Um estudo publicado na revista científica The Lancet Psychiatry aponta que canetas utilizadas para o tratamento do diabetes e para o combate à obesidade podem trazer benefícios para a saúde mental. A pesquisa, divulgada nesta quarta-feira (18), envolveu quase 100 mil participantes, dos quais mais de 20 mil realizaram tratamentos com análogos de GLP-1.
Esses medicamentos, como a semaglutida, princípio ativo do Ozempic e do Wegovy, simulam o funcionamento do hormônio GLP-1 no corpo. Os resultados mostraram que o uso da semaglutida esteve associado a uma redução de 42% nos afastamentos do trabalho e internações por motivos psiquiátricos durante o tratamento.

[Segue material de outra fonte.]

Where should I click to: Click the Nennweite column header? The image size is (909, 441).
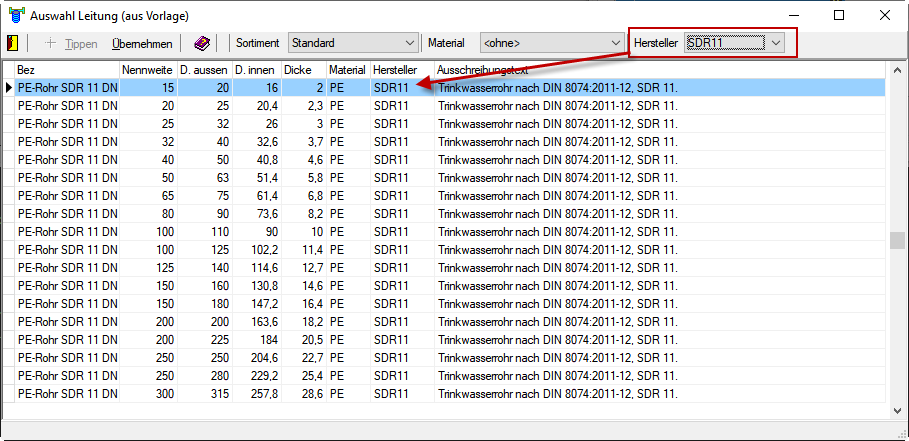[x=147, y=70]
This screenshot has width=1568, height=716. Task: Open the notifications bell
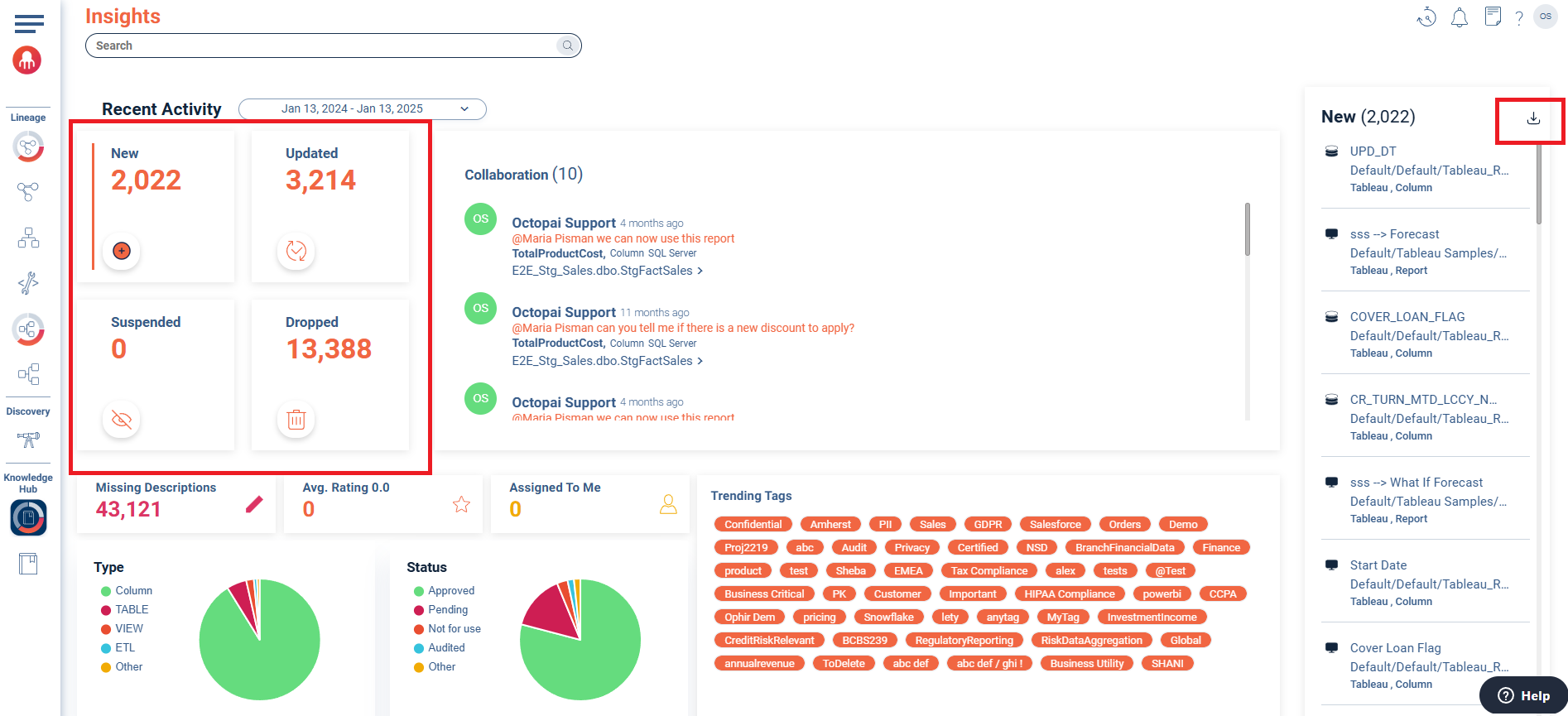point(1459,17)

Quando analisados separadamente, os dados indicam que o risco de depressão foi 44% menor e o de transtorno de ansiedade foi 38% menor entre os pacientes que utilizaram a semaglutida. Mark Taylor, professor da Griffith University e um dos pesquisadores do estudo, destacou que ainda é difícil estabelecer a causa dessa associação.
““Além da simples perda de peso e melhora da autoestima, há evidências de que um melhor controle do açúcar no sangue pode melhorar a regulação do humor”, disse Taylor.”

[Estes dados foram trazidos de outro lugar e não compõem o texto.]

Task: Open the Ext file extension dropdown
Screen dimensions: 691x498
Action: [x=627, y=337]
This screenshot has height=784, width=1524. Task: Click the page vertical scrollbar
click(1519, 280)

O estudo também revelou que o uso da semaglutida está associado a um menor risco de transtornos por vício em substâncias, com hospitalizações e afastamentos relacionados ao consumo de substâncias 47% menores durante o uso do medicamento.
Embora a pesquisa mostre uma forte associação entre os fatores, Taylor ressalta que não é possível concluir que há uma relação de causa. Ele sugere que um ensaio clínico randomizado seria necessário para verificar essa relação.
A semaglutida é uma das principais substâncias de canetas injetáveis utilizadas para os tratamentos de diabetes tipo 2 e obesidade. Ela simula o funcionamento do hormônio GLP-1, que é secretado pelas células do intestino e atua no cérebro para diminuir o apetite.
O medicamento deve ser administrado sob acompanhamento médico e, segundo o estudo STEP 1, a semaglutida 2,4 mg (Wegovy) promove uma perda de peso média de 17%, com um terço dos pacientes atingindo uma redução superior a 20%.